Learn moreCareers and Employability
The demand for people with data science skills is predicted to double over the next five years. This rising need is reflected in the average salary for data scientists, which is now £60,000 per annum.
Designed with Industry
If you wish to pursue a career in data science need to be able to demonstrate both technical knowledge, an understanding of the role of data in modern enterprises and an ability to communicate the meaning of data.
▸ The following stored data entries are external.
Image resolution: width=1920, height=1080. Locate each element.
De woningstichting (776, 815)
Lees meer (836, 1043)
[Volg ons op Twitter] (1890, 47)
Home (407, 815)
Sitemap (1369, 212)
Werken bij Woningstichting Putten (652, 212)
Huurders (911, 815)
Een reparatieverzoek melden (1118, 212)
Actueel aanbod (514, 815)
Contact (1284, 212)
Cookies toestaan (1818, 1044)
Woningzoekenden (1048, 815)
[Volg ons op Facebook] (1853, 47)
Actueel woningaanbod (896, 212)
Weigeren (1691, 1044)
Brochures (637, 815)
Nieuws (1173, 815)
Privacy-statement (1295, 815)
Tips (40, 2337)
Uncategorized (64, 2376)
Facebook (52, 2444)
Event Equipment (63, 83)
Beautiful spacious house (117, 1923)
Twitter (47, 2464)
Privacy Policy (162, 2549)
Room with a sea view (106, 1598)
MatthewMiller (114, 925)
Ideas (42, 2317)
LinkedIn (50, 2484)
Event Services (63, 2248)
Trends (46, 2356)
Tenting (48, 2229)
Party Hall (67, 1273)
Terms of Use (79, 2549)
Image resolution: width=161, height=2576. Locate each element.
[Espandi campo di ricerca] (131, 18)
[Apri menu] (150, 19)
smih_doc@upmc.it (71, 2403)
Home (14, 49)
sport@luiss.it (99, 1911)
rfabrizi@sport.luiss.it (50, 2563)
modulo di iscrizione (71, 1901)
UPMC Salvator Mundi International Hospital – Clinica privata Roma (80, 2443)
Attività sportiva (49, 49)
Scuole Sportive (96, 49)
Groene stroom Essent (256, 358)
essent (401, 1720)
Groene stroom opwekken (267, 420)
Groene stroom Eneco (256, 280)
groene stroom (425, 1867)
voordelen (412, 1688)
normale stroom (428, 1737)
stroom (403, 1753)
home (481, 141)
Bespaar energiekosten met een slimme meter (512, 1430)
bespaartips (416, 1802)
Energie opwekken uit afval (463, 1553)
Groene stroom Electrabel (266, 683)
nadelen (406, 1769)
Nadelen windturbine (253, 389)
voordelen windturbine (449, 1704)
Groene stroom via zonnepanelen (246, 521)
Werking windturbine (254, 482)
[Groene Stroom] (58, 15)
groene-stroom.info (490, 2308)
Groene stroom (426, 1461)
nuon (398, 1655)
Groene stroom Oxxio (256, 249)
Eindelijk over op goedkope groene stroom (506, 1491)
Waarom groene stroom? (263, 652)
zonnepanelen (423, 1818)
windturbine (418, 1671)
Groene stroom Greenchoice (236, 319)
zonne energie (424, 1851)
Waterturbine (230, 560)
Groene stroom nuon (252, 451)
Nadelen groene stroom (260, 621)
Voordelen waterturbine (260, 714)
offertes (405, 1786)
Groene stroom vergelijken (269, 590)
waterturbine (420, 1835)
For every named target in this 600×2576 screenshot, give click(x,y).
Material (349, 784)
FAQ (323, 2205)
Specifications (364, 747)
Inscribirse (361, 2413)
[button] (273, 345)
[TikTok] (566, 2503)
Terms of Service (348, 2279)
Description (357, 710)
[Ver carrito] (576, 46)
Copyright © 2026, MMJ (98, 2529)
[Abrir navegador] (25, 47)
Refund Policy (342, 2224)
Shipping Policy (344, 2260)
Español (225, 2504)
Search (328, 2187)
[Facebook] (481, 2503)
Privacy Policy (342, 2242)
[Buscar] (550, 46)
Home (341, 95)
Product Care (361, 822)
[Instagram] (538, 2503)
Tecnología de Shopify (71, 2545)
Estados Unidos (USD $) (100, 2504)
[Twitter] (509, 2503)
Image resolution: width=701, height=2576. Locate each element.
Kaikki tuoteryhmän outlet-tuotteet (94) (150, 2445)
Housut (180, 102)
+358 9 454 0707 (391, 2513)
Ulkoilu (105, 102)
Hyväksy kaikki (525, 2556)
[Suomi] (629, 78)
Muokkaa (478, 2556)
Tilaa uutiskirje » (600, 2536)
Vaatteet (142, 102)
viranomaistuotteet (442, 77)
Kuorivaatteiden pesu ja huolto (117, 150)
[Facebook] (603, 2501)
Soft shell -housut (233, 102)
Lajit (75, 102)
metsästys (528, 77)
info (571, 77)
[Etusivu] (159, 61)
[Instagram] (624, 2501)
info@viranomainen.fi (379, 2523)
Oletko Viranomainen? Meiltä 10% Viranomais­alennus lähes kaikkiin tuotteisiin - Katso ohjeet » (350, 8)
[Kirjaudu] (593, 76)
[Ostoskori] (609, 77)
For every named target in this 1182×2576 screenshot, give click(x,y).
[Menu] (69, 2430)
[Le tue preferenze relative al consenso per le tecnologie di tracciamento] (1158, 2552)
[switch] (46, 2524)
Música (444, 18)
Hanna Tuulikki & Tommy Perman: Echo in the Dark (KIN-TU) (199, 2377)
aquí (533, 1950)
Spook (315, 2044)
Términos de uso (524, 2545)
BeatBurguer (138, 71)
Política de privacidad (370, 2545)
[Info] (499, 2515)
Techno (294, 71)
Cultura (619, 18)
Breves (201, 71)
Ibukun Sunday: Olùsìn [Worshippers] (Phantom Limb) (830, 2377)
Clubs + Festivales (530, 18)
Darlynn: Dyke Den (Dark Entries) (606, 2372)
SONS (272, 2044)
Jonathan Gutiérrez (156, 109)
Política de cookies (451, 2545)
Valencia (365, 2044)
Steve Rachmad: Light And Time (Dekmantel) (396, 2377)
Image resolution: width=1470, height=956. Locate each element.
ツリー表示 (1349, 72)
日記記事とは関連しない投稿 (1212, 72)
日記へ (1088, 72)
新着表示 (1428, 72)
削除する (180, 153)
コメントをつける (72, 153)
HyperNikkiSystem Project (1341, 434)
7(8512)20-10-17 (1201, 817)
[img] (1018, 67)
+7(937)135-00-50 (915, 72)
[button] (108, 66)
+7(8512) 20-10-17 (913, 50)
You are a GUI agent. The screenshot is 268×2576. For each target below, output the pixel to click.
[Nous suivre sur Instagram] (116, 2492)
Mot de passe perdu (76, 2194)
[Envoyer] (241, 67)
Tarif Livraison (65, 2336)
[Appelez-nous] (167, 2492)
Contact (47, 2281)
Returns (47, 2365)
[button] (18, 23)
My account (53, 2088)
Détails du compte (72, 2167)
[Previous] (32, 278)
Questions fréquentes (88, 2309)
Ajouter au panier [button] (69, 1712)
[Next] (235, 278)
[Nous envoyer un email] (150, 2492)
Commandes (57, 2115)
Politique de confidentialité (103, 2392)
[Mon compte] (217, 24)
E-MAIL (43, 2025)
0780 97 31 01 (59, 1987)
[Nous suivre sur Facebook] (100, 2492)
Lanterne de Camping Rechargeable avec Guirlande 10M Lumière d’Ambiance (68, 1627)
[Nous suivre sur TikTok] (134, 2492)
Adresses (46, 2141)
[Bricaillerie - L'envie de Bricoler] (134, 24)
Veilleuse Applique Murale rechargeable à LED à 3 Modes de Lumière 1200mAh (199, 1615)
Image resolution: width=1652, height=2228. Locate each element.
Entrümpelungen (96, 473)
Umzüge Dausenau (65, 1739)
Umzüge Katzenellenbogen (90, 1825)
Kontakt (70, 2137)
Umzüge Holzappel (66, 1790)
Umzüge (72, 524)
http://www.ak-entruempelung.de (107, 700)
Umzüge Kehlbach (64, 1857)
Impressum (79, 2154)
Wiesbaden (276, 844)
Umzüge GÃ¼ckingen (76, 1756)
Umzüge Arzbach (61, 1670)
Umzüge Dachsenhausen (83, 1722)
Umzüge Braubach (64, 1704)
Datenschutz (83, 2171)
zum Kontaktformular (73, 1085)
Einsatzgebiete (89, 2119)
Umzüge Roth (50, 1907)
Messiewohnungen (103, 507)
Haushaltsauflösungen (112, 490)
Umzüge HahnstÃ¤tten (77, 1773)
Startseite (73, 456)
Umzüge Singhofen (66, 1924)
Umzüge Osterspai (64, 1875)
Our MSc programme has been designed in collaboration with industry to give students the opportunity both to learn the necessary skills and to use them in real-world settings through industry-hosted placements.
Career Options
Our programme opens the door to many possible careers, including:
- Data scientist or data science consultant
- Financial modeller
- Clinical and pharmaceutical analyst
- Data technologies specialist
Our alumni have gone on to data science roles at Amazon, Deloitte, Santander, Bloomberg, The Office of National Statistics, The Environment Agency and more.
Lifetime Support
As a student at Lancaster, you will gain access to our excellent careers service, offering lifetime support, help and friendly advice. We offer lifetime support, help and advice to all of our students. This includes one-to-one support and advice on work experience, employability skills and careers.
Enterprise Education
Lancaster University is committed to providing its entrepreneurial students with the support they need to launch their own enterprises. We understand that you may wish to start your own company as soon as possible. We offer you the opportunity to incorporate an Enterprise Project into your studies, instead of a work placement. You may prefer to complete your studies with a project that will form the basis of a future enterprise and we help you to develop your ideas.